Monday, June 4, 2012

Meter Monday: David E. Thomas

When I first moved to Missoula, MT there were a few places I liked because they felt familiar. One place was The Oxford Cafe. You walked in and poker was played by men in driver caps and cowboy hats to your left. The long bar to your right went back past the pool players and the 2 a.m. drunks siting at the tables in the dining area. Another bar stretched in front of the grill where greasy wonderful food was cooked in front of you. This was where I went to eat cheese fries after drinking too much with new found friends. It reminded me of The Royal James bar in Beaufort, NC where I'd eat cheese fries after drinking too much with the news paper crew. There, I'd sit at the bar after putting money in the juke box and watch the pool players in drivers caps and cowboy hats.

Missoula had a lot of free events I liked going to when I first moved. My favorite was the poetry and prose readings at Shakespeare & Co. Book Store, a book store on the ground floor of my apartment building. One day I ran into a neighbor who told me another neighbor, Dave Thomas, was reading from his newest book of poetry, "Waterworks Hill", that night. Since I'd moved into the apartment building I'd seen Mr. Thomas, Dave, walking to the library during the day and sitting in a bar called Charlie B's, sipping a beer at night. I'd also seen him cleaning the four community bathrooms in the apartment building. He reminded me of my uncles Drake and Butch who lived in Easton, Maryland. They all had huge beards.

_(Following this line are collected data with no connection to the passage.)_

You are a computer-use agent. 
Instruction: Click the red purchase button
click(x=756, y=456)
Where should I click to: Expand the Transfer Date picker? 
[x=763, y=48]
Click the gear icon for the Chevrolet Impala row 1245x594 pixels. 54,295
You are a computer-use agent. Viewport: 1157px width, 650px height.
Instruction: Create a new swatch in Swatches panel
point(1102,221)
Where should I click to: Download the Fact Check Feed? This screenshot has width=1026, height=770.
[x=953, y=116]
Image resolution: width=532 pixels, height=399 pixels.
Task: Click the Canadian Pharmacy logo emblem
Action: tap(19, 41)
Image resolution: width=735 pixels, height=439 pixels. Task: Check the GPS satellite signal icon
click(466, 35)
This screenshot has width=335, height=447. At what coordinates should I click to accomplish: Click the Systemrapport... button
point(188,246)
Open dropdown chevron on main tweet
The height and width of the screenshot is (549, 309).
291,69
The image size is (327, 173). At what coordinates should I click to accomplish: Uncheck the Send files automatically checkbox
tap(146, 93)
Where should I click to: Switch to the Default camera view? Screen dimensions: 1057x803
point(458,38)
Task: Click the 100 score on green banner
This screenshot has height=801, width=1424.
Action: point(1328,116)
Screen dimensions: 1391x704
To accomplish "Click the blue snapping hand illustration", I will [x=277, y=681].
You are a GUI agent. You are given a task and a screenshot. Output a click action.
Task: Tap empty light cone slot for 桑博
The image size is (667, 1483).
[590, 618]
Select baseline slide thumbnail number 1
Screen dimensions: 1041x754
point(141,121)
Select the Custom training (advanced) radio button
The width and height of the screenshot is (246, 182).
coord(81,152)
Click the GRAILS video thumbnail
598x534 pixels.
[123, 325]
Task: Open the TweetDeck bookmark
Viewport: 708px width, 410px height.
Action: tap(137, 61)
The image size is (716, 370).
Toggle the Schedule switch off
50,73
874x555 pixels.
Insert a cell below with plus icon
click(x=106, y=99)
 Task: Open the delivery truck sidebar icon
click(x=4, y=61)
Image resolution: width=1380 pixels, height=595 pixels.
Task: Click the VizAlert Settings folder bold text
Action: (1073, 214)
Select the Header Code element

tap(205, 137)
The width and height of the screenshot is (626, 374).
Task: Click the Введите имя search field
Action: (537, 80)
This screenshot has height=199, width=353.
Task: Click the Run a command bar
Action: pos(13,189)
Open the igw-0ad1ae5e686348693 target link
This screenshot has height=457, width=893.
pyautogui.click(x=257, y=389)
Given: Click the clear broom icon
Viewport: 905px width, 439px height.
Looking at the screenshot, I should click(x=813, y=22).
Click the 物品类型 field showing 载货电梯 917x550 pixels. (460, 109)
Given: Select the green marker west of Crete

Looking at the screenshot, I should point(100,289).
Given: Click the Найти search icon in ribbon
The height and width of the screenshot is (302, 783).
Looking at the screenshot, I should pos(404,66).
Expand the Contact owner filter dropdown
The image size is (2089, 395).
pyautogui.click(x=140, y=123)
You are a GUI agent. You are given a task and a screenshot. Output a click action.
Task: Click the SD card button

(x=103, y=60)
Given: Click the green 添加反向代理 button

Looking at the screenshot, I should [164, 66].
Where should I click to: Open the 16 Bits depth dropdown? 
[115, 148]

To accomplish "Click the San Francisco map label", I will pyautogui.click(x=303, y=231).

I went to the reading that night. The poems felt honest and dirty like I'd been working in the mountains all day and bathed in the river running through town that night. The people he wrote about felt familiar like I'd had a drink with them back home. He wrote about a Missoula I'd come too late to know but could picture through his words. Today I bought a book of his poetry called "Buck's Last Wreck". I found a poem about The Oxford Cafe.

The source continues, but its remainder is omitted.